• [Records for the task]:
● ● ●

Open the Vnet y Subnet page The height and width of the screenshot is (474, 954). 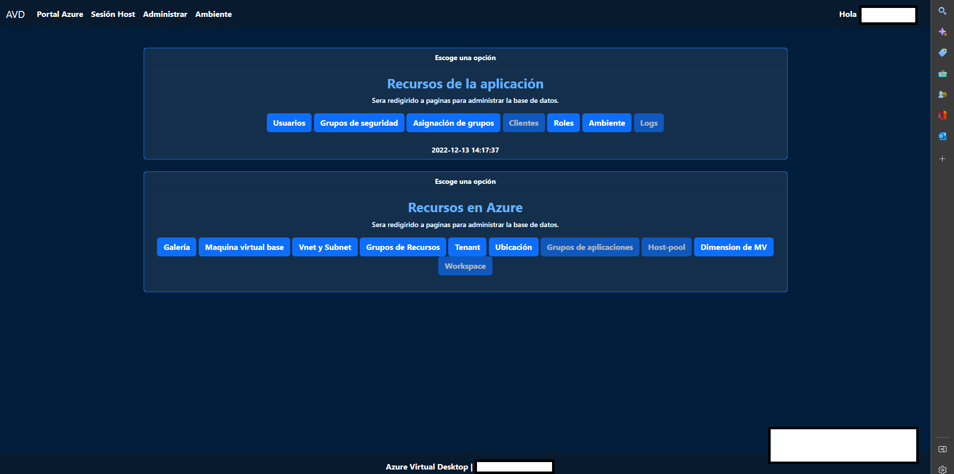click(x=324, y=247)
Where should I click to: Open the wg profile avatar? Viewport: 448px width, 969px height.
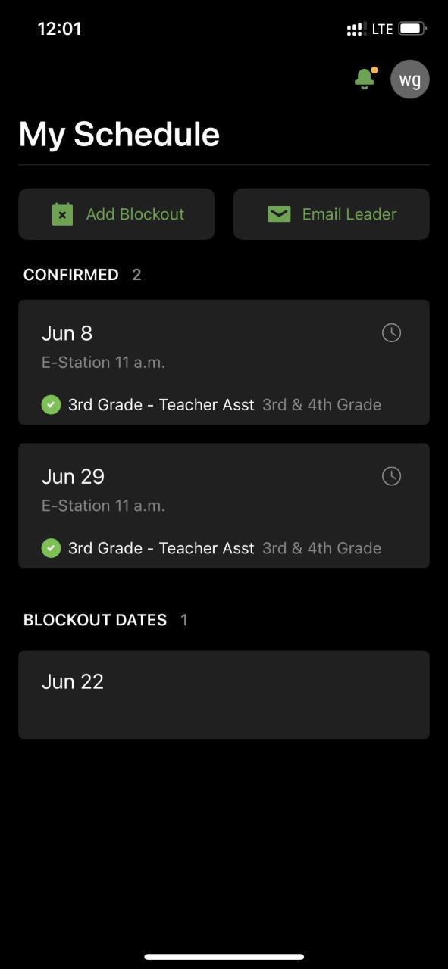[x=410, y=79]
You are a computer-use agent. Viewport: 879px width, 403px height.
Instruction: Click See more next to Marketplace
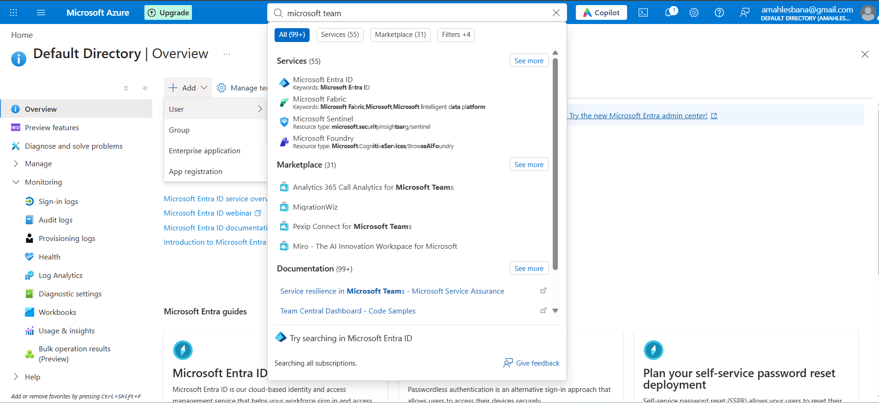tap(529, 165)

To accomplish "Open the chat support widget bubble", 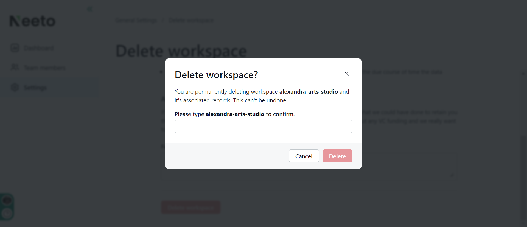I will coord(7,200).
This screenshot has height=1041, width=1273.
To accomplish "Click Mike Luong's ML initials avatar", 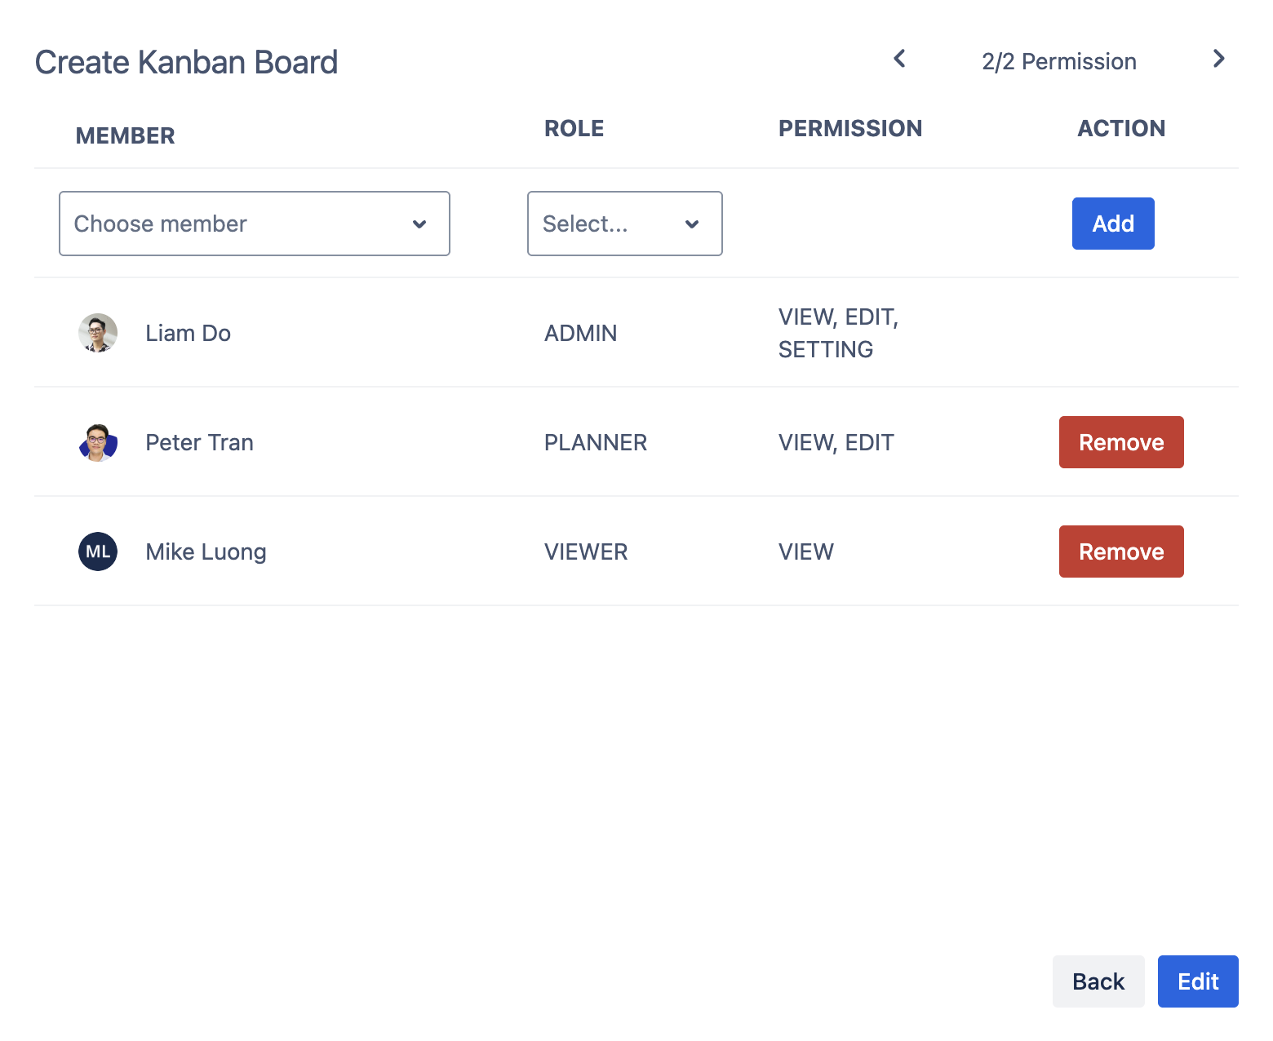I will [x=98, y=552].

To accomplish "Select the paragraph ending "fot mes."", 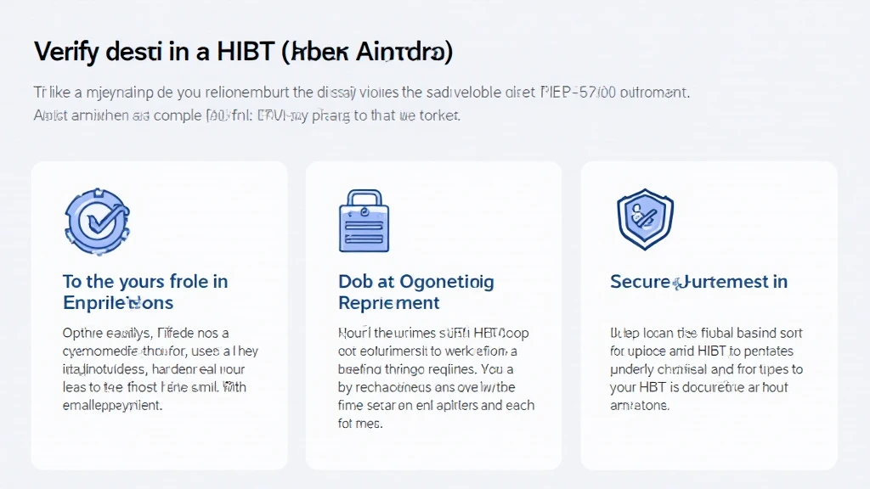I will tap(436, 378).
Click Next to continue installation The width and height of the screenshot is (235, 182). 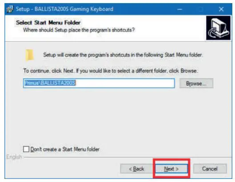click(171, 169)
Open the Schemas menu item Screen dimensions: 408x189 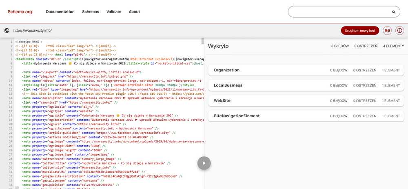(91, 12)
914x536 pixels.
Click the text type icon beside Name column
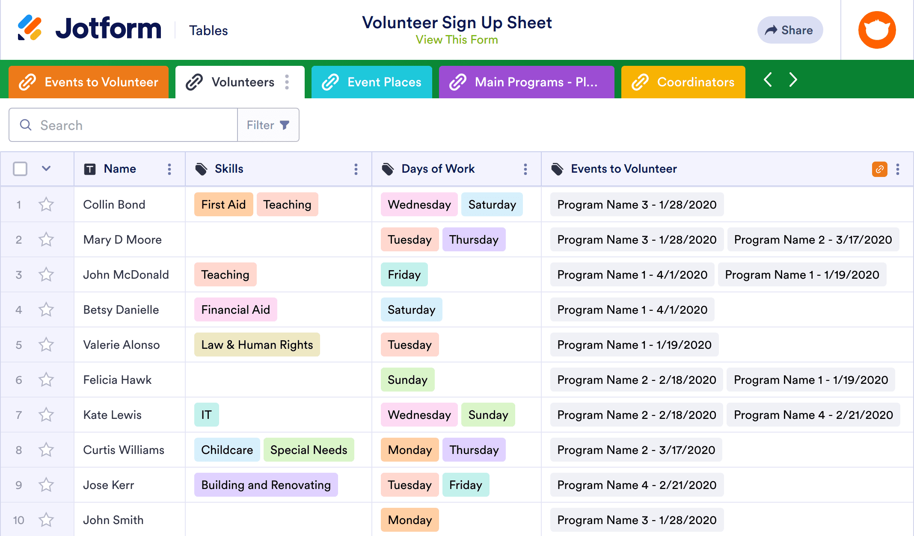tap(90, 169)
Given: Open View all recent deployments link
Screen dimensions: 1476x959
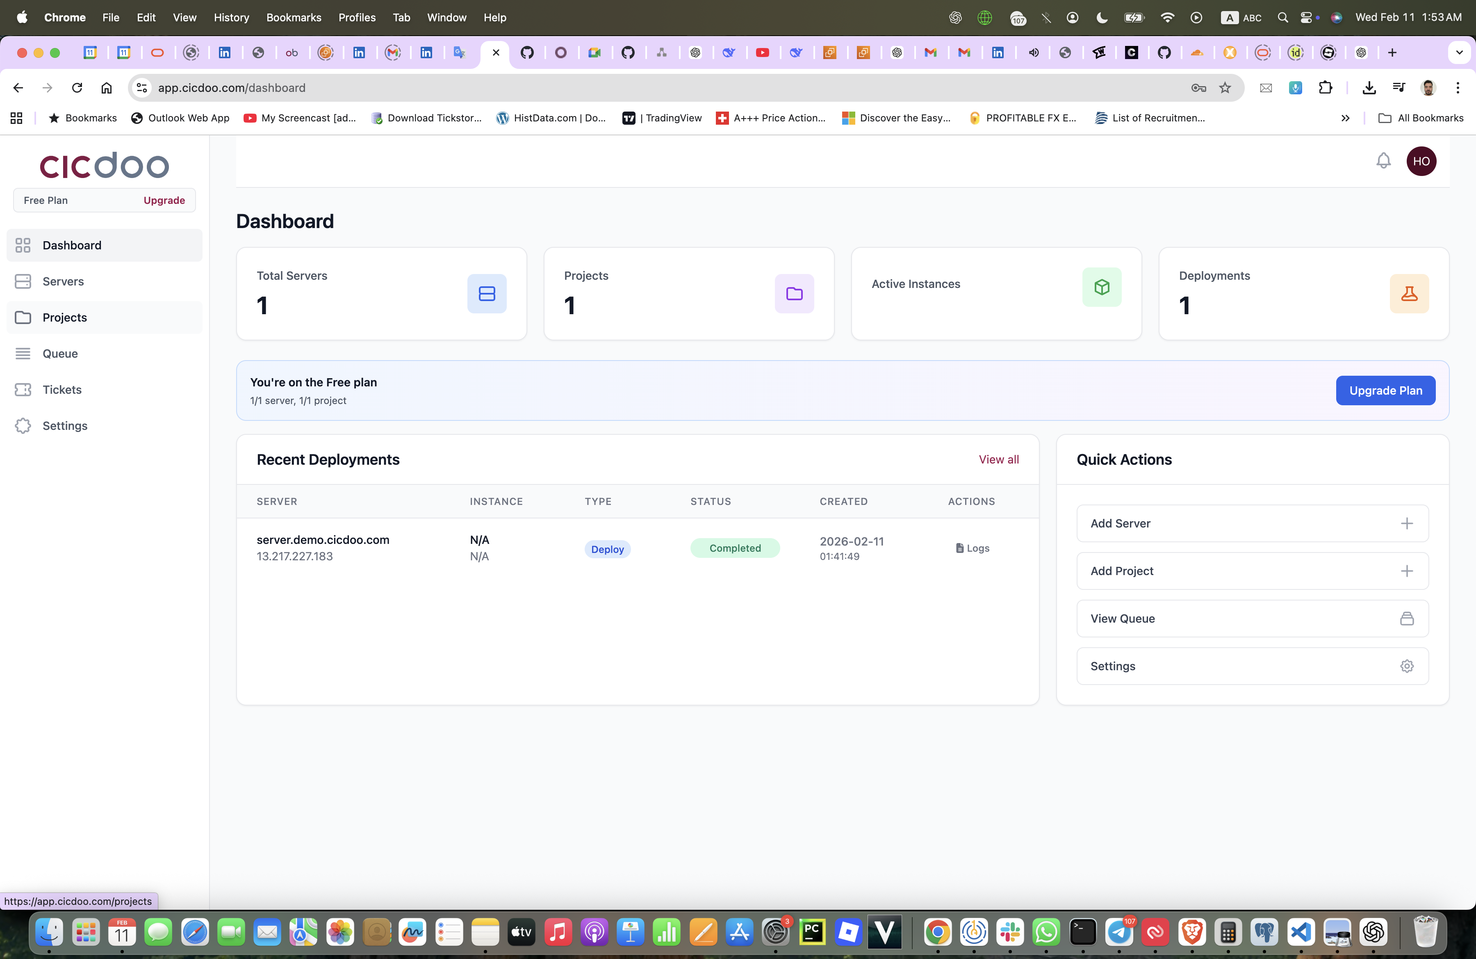Looking at the screenshot, I should [998, 460].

● ● ●

• [Problem to solve]: Please render the lines of the listing above as a JSON list of strings, one string per line with blank lines omitted, starting at the line that contains "Given: Open View all recent deployments link" and ending at the last line of the listing, both included. Leave the pictures out of your answer.

• [Exercise response]:
[
  "Given: Open View all recent deployments link",
  "Screen dimensions: 1476x959",
  "Looking at the screenshot, I should [998, 460]."
]